Malloy Proposes Tax Hike Rollbacks
Connecticut Governor Dannel Malloy today proposed rolling back about a third of the business tax hikes included in the $40 billion, two-year state budget passed by the General Assembly on June 3.
Malloy told a news conference at the State Capitol he anticipates lawmakers will consider the changes when the House and Senate meet in a special legislative session later this month.
His proposal removes $223.7 million of the $700 million in tax hikes that targeted businesses.
The budget’s narrow passage in both chambers of the legislature prompted widespread outcry, with a number of large companies publicly questioning whether they could remain in Connecticut.
CBIA president and CEO Joe Brennan, who met with the Governor shortly before he announced the proposed tax roll backs, said the changes would mitigate the budget’s damaging economic consequences.
“This is a welcome shift in the budget debate,” Brennan said today. “The lack of spending control and the tax increases proposed in the approved budget would cause serious, long-term damage to the economy and the state’s ability to keep good paying jobs here.
“By adopting the changes proposed by the Governor, the General Assembly can mitigate the damage and can show that it too has listened to the concerns of the men and women across our state who create jobs.”
To offset the tax roll backs, the Governor said he will give the legislature the option to either cut 1.5% in spending from any line item, or grant him the authority to make the cuts.
The Governor proposed canceling or delaying some of the most controversial taxes included in the new budget, including:
- Repealing the one to 3% hike in the sales tax rate on data processing and other online services.
- Lowering the annual cap on tax credits from 70 to 55 percent.

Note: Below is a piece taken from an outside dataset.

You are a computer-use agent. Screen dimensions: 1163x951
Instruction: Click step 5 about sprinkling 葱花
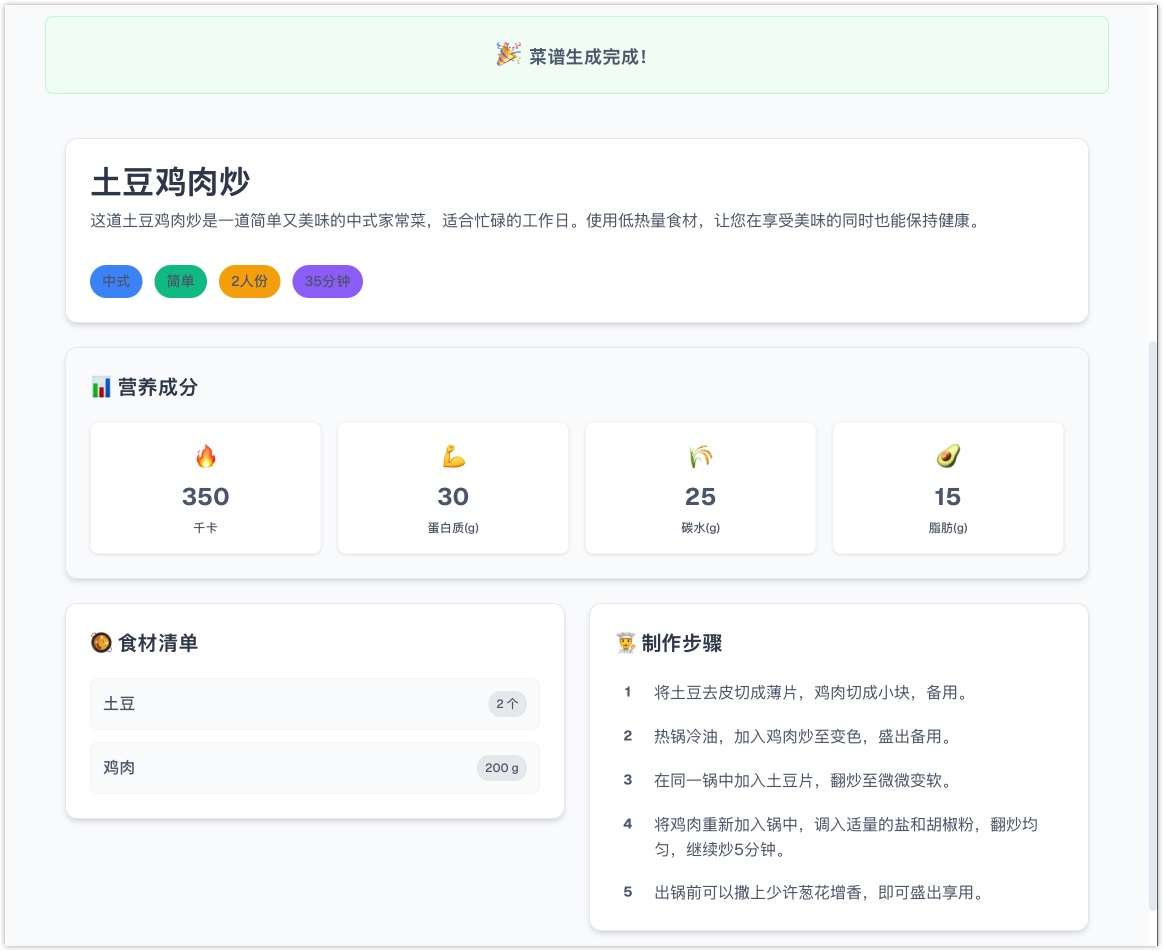coord(818,892)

The budget calls for the cap to drop to 50 percent.
- Delaying the unitary reporting requirement within the corporation tax until January 1, 2016. It was supposed to be retroactive to the start of this year.
Malloy also said he was open to discussion about changing the budget’s treatment of the net loss carryforward (NOL), which helps vulnerable start-up companies gain a foothold.
The approved budget reduces NOLs to 50% of net income in any year; a $246 million tax increase.
“We’re encouraged by the Governor’s remarks that we may have further discussions regarding the NOL provisions in the corporate tax, another tax matter that is of serious concern for many employers across the state,” Brennan said.
“We look forward to the opportunity to work with the Governor and the legislature to ensure that the final state budget, after the special session, is one that encourages employers to locate good jobs here rather than in the other states that would so desperately like to call their own.”